With the Gemini PDA being so focused on productivity it would seem natural to have Windows 10 running on the device. Microsoft’s Office 365 suite of apps for Word, Excel, PowerPoint, OneNote and Teams are highly polished, and as integration with both Google’s Android operating system, and the Gemini itself works well, you would expect these apps to work equally well under Windows 10 on the Gemini.
Not everything is that simple however; while Windows 10 itself is now a mature operating system on the desktop, on the ARM designed chips that Android devices predominantly run on, it’s still in development and the first Windows on ARM (WoA) ultrabooks only began appearing at the beginning of 2018.
As things stand when I write this article (July 2018) WoA only supports the Snapdragon 835 and 845 processors, and Microsoft are working hard to stabilise the platform before building in support for additional processors and System on Chip (SoC) silicon.
It’s rumoured however that Microsoft will be releasing new WoA devices this autumn in their Surface range. While this is probably true, it’s certain that the MediaTek chips used in the Gemini PDA wouldn’t be included. Microsoft’s Surface devices are intended to showcase the very best products that Microsoft hardware partners can produce. The upshot of this is that they always include top-end hardware, and are priced to match.
But, you might say, there’s also speculation about a low-end Surface for this autumn. That would certainly run on either the Snapdragon 845 processor, or the new Snapdragon 850 processor with WoA support. Microsoft have a close working relationship with Qualcomm in developing WoA, which is another aspect of the operating system’s development that won’t be changing quickly.

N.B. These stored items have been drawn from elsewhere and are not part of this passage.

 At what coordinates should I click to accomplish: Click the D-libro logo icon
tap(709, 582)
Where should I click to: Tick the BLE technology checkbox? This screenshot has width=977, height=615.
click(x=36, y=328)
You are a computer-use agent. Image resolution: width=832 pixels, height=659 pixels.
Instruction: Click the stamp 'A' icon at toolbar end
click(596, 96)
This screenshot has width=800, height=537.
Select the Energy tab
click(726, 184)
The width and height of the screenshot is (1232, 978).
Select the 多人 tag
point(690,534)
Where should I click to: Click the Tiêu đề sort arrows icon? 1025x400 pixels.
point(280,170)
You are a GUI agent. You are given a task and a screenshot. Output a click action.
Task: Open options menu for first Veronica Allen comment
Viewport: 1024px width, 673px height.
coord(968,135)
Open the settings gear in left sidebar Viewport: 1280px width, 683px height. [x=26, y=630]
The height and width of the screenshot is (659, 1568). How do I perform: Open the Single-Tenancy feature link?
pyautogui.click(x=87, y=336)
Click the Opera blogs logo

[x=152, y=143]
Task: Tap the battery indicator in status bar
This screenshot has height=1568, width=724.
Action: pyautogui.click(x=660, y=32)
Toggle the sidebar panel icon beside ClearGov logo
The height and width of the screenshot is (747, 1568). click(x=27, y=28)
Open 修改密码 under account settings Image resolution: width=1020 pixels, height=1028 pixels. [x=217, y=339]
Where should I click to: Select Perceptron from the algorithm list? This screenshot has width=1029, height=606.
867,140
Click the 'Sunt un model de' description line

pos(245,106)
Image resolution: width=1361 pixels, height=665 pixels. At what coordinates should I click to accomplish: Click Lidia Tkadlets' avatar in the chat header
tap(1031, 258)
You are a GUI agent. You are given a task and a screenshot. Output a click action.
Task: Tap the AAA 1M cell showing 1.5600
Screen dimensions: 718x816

Overall Microsoft move very slowly and deliberately when developing products of this nature. They like to take their time, because they know how critical it is to get things right. This means when it comes to development of the Gemini v2 that Planet Computers would have to make the jump to a WoA-compatible hardware platform, and this is something that would immediately add a couple of hundred dollars to the cost of manufacturing each device, not to mention a wholesale redesign of the underlying Gemini hardware.
So will a Gemini PDA running Windows 10 ever see the light of day? Who knows. The author of this very article is working closely with both Planet Computers and Microsoft to try and make it happen. It won’t be something that comes around soon however, so for now we’re going to have to stick with Windows 10 running in a virtual Machine such as Microsoft’s Azure service (pictured), or by connecting to our own Windows 10 devices with remote desktop.